### [Goal of the exercise]
Lay out as a numbered list, omitting blank lines, only the part of the material that opens with the line containing "723x689 pixels." and closes with the line containing "pyautogui.click(x=204, y=950)", both included.

### [Records provided]
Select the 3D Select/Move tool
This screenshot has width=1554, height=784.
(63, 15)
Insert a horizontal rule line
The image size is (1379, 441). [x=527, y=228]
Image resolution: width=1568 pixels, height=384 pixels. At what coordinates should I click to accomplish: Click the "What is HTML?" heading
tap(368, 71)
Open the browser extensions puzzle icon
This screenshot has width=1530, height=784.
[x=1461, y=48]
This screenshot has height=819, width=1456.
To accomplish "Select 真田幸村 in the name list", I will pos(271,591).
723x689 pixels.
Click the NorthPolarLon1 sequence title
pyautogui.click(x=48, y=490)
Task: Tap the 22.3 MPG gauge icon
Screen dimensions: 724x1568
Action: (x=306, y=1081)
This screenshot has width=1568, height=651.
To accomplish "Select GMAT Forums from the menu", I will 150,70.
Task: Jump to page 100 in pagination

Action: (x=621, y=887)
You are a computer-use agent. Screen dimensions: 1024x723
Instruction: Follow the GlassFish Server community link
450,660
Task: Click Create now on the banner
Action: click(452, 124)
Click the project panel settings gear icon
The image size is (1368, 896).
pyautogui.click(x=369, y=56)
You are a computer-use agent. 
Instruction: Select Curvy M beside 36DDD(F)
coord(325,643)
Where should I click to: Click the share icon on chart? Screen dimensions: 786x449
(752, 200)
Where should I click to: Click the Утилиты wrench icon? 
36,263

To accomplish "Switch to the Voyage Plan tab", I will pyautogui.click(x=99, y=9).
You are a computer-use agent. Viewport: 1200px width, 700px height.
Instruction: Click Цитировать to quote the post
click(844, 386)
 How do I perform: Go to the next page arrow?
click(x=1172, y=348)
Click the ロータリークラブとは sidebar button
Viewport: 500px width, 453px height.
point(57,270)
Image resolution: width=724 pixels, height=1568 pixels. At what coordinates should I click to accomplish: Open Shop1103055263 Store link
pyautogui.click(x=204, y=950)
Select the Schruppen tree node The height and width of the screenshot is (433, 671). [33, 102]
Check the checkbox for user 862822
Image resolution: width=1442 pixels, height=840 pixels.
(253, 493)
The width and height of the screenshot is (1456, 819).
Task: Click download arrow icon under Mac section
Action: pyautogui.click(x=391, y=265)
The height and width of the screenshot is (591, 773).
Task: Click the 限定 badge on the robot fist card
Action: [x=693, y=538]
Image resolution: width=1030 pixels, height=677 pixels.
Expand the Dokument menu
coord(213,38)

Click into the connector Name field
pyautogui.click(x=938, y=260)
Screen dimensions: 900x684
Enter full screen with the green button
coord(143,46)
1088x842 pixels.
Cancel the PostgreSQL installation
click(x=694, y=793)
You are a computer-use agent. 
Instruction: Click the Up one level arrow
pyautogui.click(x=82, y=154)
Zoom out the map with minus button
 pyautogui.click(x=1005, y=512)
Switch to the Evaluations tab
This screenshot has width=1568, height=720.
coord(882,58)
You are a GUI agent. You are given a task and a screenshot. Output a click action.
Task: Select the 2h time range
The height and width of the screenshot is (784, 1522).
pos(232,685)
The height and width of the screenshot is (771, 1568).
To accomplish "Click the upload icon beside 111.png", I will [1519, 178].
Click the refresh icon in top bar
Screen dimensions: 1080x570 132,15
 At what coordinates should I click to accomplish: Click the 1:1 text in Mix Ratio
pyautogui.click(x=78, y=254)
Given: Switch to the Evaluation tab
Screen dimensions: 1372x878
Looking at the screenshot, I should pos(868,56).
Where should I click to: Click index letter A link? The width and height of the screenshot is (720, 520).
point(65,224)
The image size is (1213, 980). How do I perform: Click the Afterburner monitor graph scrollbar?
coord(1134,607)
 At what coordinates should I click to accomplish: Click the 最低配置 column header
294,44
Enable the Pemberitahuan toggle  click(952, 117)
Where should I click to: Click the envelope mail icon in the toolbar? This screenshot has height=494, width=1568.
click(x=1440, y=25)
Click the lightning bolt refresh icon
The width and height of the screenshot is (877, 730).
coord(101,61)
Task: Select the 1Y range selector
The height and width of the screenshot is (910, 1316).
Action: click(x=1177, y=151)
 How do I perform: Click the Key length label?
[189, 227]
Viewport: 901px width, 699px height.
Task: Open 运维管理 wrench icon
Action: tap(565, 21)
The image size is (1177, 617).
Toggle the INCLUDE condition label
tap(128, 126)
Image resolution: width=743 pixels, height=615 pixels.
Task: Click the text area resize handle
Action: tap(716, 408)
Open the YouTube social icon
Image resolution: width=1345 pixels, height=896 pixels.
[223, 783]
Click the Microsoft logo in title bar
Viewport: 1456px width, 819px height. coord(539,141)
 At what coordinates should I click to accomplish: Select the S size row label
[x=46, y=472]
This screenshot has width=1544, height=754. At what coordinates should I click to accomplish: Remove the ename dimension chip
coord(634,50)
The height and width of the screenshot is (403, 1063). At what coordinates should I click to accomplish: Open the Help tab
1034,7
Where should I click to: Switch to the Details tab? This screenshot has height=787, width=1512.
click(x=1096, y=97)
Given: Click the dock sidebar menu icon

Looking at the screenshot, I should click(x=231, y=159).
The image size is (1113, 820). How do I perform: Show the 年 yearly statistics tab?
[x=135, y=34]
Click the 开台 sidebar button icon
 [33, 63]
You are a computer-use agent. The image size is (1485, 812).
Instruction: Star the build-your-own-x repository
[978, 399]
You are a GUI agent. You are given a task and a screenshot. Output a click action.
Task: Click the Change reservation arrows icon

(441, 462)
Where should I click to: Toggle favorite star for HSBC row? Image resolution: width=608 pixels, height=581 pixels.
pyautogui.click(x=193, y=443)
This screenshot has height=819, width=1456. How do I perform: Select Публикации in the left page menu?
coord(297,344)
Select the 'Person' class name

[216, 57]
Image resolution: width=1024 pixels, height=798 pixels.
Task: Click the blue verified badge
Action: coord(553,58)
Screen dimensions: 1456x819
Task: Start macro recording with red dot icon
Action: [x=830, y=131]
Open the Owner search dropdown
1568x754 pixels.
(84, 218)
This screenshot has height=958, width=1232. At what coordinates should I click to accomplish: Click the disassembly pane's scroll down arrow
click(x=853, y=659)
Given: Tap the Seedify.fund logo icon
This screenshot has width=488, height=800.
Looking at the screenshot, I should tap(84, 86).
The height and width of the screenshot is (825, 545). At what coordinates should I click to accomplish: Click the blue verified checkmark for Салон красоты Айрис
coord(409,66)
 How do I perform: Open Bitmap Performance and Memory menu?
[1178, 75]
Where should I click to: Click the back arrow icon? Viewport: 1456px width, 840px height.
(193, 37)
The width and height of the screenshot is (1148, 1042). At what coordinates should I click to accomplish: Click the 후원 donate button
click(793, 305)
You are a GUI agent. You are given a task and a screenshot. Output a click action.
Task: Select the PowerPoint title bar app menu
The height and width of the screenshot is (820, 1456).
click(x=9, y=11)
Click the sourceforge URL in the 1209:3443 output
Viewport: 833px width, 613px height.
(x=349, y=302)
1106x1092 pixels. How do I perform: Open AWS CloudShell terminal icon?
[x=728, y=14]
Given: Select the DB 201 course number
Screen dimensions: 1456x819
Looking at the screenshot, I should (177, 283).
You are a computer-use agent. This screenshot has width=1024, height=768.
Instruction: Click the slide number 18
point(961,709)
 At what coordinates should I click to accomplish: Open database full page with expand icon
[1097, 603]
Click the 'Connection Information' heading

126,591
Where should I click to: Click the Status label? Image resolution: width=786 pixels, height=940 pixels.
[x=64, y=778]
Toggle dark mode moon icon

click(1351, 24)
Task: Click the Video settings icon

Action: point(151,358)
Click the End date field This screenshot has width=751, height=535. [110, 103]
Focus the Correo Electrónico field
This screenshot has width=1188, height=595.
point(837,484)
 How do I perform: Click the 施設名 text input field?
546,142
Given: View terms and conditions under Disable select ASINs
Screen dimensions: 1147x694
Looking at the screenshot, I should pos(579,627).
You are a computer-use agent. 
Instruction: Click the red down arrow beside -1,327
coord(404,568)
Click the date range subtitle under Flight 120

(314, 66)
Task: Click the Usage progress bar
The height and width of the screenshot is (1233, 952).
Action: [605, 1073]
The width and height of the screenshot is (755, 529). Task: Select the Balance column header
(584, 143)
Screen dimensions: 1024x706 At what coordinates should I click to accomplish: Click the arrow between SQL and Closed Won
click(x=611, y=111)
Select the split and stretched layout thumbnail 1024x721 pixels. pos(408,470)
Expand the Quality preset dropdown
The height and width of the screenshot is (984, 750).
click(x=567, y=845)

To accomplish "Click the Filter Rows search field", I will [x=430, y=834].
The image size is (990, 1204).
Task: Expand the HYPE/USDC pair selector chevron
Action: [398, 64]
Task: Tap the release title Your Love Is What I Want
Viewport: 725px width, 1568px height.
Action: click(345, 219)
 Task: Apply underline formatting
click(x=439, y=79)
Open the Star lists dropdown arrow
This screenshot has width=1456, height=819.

### [Solution to this problem]
1. 723x689 pixels.
2. Click the NorthPolarLon1 sequence title
3. pyautogui.click(x=48, y=490)
4. Task: Tap the 22.3 MPG gauge icon
5. Screen dimensions: 724x1568
6. Action: (x=306, y=1081)
7. This screenshot has width=1568, height=651.
8. To accomplish "Select GMAT Forums from the menu", I will 150,70.
9. Task: Jump to page 100 in pagination
10. Action: (x=621, y=887)
11. You are a computer-use agent. Screen dimensions: 1024x723
12. Instruction: Follow the GlassFish Server community link
13. 450,660
14. Task: Click Create now on the banner
15. Action: click(452, 124)
16. Click the project panel settings gear icon
17. The image size is (1368, 896).
18. pyautogui.click(x=369, y=56)
19. You are a computer-use agent. 
20. Instruction: Select Curvy M beside 36DDD(F)
21. coord(325,643)
22. Where should I click to: Click the share icon on chart? Screen dimensions: 786x449
23. (752, 200)
24. Where should I click to: Click the Утилиты wrench icon? 
25. 36,263
26. To accomplish "Switch to the Voyage Plan tab", I will pyautogui.click(x=99, y=9).
27. You are a computer-use agent. Viewport: 1200px width, 700px height.
28. Instruction: Click Цитировать to quote the post
29. click(844, 386)
30.  How do I perform: Go to the next page arrow?
31. click(x=1172, y=348)
32. Click the ロータリークラブとは sidebar button
33. Viewport: 500px width, 453px height.
34. point(57,270)
35. Image resolution: width=724 pixels, height=1568 pixels. At what coordinates should I click to accomplish: Open Shop1103055263 Store link
36. pyautogui.click(x=204, y=950)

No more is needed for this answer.